### [Goal of the exercise]
Rewrite the lines below, changing "Image resolution" to "Image dimensions" everywhere it occurs and keeping everything else the same.

[Opening Provided entries section]

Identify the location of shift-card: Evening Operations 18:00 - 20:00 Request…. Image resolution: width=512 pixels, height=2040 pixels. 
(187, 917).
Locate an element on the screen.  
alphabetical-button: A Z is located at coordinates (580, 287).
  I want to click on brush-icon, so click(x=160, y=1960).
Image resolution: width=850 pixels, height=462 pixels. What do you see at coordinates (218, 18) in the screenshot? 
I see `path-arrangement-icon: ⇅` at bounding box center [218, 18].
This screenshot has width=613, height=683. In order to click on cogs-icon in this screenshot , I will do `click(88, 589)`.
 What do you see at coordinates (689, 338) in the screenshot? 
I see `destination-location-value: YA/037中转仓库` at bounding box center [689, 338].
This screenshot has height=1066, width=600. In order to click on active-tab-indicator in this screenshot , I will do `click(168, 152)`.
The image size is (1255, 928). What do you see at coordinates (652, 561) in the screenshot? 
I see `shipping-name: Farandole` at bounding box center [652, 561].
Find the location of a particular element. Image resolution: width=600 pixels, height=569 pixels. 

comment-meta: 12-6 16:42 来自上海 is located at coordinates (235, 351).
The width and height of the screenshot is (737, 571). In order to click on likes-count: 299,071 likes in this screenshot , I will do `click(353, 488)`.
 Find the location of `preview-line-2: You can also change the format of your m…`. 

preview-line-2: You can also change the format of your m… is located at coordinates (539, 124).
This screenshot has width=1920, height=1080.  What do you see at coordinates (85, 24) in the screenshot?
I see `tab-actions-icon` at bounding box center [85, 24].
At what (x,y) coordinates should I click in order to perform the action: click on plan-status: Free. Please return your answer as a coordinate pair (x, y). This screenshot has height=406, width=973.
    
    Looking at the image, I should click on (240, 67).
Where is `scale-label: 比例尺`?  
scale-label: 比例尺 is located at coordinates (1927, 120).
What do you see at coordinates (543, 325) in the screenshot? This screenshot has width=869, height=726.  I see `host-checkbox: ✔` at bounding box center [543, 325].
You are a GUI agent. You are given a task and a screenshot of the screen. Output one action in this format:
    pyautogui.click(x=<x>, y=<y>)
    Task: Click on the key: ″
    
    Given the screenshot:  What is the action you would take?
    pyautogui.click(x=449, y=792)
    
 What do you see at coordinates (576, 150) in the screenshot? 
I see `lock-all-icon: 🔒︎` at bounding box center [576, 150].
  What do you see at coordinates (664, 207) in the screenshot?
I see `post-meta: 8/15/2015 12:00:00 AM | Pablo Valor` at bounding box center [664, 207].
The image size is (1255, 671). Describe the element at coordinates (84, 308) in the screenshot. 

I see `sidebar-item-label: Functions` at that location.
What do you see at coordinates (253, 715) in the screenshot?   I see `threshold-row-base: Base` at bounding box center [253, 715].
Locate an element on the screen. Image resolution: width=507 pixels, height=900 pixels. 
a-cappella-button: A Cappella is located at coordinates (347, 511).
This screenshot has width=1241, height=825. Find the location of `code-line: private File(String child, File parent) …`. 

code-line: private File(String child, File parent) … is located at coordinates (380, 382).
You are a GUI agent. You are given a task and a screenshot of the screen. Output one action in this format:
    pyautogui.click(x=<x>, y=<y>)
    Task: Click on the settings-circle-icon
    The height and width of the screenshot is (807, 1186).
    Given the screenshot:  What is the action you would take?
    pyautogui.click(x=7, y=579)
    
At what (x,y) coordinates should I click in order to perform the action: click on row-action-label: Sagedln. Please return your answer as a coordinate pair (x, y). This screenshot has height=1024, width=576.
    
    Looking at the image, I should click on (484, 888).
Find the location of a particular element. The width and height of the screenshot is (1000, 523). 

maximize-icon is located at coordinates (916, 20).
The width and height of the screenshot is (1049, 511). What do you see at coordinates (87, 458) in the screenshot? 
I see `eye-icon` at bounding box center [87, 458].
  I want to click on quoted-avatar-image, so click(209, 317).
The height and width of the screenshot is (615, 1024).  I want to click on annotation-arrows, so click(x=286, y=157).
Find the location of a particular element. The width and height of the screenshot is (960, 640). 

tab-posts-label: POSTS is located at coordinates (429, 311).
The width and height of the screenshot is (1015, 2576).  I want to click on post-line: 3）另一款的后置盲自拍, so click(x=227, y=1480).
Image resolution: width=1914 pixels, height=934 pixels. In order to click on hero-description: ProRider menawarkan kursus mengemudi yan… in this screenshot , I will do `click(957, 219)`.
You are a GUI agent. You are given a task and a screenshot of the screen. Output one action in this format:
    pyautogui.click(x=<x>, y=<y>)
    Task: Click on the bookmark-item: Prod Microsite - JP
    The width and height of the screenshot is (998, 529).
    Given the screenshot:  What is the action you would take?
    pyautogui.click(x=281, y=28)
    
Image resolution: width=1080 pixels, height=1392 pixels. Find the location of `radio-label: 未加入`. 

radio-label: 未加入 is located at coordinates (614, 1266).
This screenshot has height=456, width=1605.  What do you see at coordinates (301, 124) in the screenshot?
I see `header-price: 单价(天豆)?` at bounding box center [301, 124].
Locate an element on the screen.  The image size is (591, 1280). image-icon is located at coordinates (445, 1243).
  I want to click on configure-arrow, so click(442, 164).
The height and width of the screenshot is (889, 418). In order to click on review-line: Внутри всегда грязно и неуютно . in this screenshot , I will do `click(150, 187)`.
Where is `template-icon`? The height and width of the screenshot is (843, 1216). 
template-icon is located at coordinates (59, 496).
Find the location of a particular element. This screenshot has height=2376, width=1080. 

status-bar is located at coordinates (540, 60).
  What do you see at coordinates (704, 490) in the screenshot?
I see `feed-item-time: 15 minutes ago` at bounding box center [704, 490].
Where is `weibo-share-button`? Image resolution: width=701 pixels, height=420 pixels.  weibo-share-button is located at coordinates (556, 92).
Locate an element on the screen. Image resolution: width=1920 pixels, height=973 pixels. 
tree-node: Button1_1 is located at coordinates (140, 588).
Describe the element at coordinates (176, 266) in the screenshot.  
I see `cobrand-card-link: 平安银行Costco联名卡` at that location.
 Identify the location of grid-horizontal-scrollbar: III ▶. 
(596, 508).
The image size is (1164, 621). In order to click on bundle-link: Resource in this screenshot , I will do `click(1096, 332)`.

[Closing Provided entries section]

### [Solution below]
Identify the location of shift-card: Evening Operations 18:00 - 20:00 Request…. Image dimensions: width=512 pixels, height=2040 pixels. 
(187, 917).
Locate an element on the screen.  
alphabetical-button: A Z is located at coordinates (580, 287).
  I want to click on brush-icon, so click(x=160, y=1960).
Image dimensions: width=850 pixels, height=462 pixels. What do you see at coordinates (218, 18) in the screenshot? 
I see `path-arrangement-icon: ⇅` at bounding box center [218, 18].
This screenshot has width=613, height=683. In order to click on cogs-icon in this screenshot , I will do `click(88, 589)`.
 What do you see at coordinates (689, 338) in the screenshot? 
I see `destination-location-value: YA/037中转仓库` at bounding box center [689, 338].
This screenshot has height=1066, width=600. In order to click on active-tab-indicator in this screenshot , I will do `click(168, 152)`.
The image size is (1255, 928). What do you see at coordinates (652, 561) in the screenshot? 
I see `shipping-name: Farandole` at bounding box center [652, 561].
Find the location of a particular element. Image dimensions: width=600 pixels, height=569 pixels. 

comment-meta: 12-6 16:42 来自上海 is located at coordinates (235, 351).
The width and height of the screenshot is (737, 571). In order to click on likes-count: 299,071 likes in this screenshot , I will do `click(353, 488)`.
 Find the location of `preview-line-2: You can also change the format of your m…`. 

preview-line-2: You can also change the format of your m… is located at coordinates (539, 124).
This screenshot has width=1920, height=1080.  What do you see at coordinates (85, 24) in the screenshot?
I see `tab-actions-icon` at bounding box center [85, 24].
At what (x,y) coordinates should I click in order to perform the action: click on plan-status: Free. Please return your answer as a coordinate pair (x, y). This screenshot has height=406, width=973.
    
    Looking at the image, I should click on (240, 67).
Where is `scale-label: 比例尺`?  
scale-label: 比例尺 is located at coordinates (1927, 120).
What do you see at coordinates (543, 325) in the screenshot? This screenshot has width=869, height=726.  I see `host-checkbox: ✔` at bounding box center [543, 325].
You are a GUI agent. You are given a task and a screenshot of the screen. Output one action in this format:
    pyautogui.click(x=<x>, y=<y>)
    Task: Click on the key: ″
    
    Given the screenshot:  What is the action you would take?
    pyautogui.click(x=449, y=792)
    
 What do you see at coordinates (576, 150) in the screenshot? 
I see `lock-all-icon: 🔒︎` at bounding box center [576, 150].
  What do you see at coordinates (664, 207) in the screenshot?
I see `post-meta: 8/15/2015 12:00:00 AM | Pablo Valor` at bounding box center [664, 207].
The image size is (1255, 671). Describe the element at coordinates (84, 308) in the screenshot. 

I see `sidebar-item-label: Functions` at that location.
What do you see at coordinates (253, 715) in the screenshot?   I see `threshold-row-base: Base` at bounding box center [253, 715].
Locate an element on the screen. Image dimensions: width=507 pixels, height=900 pixels. 
a-cappella-button: A Cappella is located at coordinates (347, 511).
This screenshot has width=1241, height=825. Find the location of `code-line: private File(String child, File parent) …`. 

code-line: private File(String child, File parent) … is located at coordinates (380, 382).
You are a GUI agent. You are given a task and a screenshot of the screen. Output one action in this format:
    pyautogui.click(x=<x>, y=<y>)
    Task: Click on the settings-circle-icon
    The height and width of the screenshot is (807, 1186).
    Given the screenshot:  What is the action you would take?
    pyautogui.click(x=7, y=579)
    
At what (x,y) coordinates should I click in order to perform the action: click on row-action-label: Sagedln. Please return your answer as a coordinate pair (x, y). This screenshot has height=1024, width=576.
    
    Looking at the image, I should click on (484, 888).
Find the location of a particular element. The width and height of the screenshot is (1000, 523). 

maximize-icon is located at coordinates (916, 20).
The width and height of the screenshot is (1049, 511). What do you see at coordinates (87, 458) in the screenshot? 
I see `eye-icon` at bounding box center [87, 458].
  I want to click on quoted-avatar-image, so click(209, 317).
The height and width of the screenshot is (615, 1024).  I want to click on annotation-arrows, so click(x=286, y=157).
Find the location of a particular element. The width and height of the screenshot is (960, 640). 

tab-posts-label: POSTS is located at coordinates (429, 311).
The width and height of the screenshot is (1015, 2576).  I want to click on post-line: 3）另一款的后置盲自拍, so click(x=227, y=1480).
Image dimensions: width=1914 pixels, height=934 pixels. In order to click on hero-description: ProRider menawarkan kursus mengemudi yan… in this screenshot , I will do `click(957, 219)`.
You are a GUI agent. You are given a task and a screenshot of the screen. Output one action in this format:
    pyautogui.click(x=<x>, y=<y>)
    Task: Click on the bookmark-item: Prod Microsite - JP
    The width and height of the screenshot is (998, 529).
    Given the screenshot:  What is the action you would take?
    pyautogui.click(x=281, y=28)
    
Image dimensions: width=1080 pixels, height=1392 pixels. Find the location of `radio-label: 未加入`. 

radio-label: 未加入 is located at coordinates (614, 1266).
This screenshot has height=456, width=1605.  What do you see at coordinates (301, 124) in the screenshot?
I see `header-price: 单价(天豆)?` at bounding box center [301, 124].
Locate an element on the screen.  The image size is (591, 1280). image-icon is located at coordinates (445, 1243).
  I want to click on configure-arrow, so click(442, 164).
The height and width of the screenshot is (889, 418). In order to click on review-line: Внутри всегда грязно и неуютно . in this screenshot , I will do `click(150, 187)`.
Where is `template-icon`? The height and width of the screenshot is (843, 1216). 
template-icon is located at coordinates (59, 496).
Find the location of a particular element. This screenshot has height=2376, width=1080. 

status-bar is located at coordinates (540, 60).
  What do you see at coordinates (704, 490) in the screenshot?
I see `feed-item-time: 15 minutes ago` at bounding box center [704, 490].
Where is `weibo-share-button`? Image dimensions: width=701 pixels, height=420 pixels.  weibo-share-button is located at coordinates (556, 92).
Locate an element on the screen. Image dimensions: width=1920 pixels, height=973 pixels. 
tree-node: Button1_1 is located at coordinates (140, 588).
Describe the element at coordinates (176, 266) in the screenshot.  
I see `cobrand-card-link: 平安银行Costco联名卡` at that location.
 Identify the location of grid-horizontal-scrollbar: III ▶. 
(596, 508).
The image size is (1164, 621). In order to click on bundle-link: Resource in this screenshot , I will do `click(1096, 332)`.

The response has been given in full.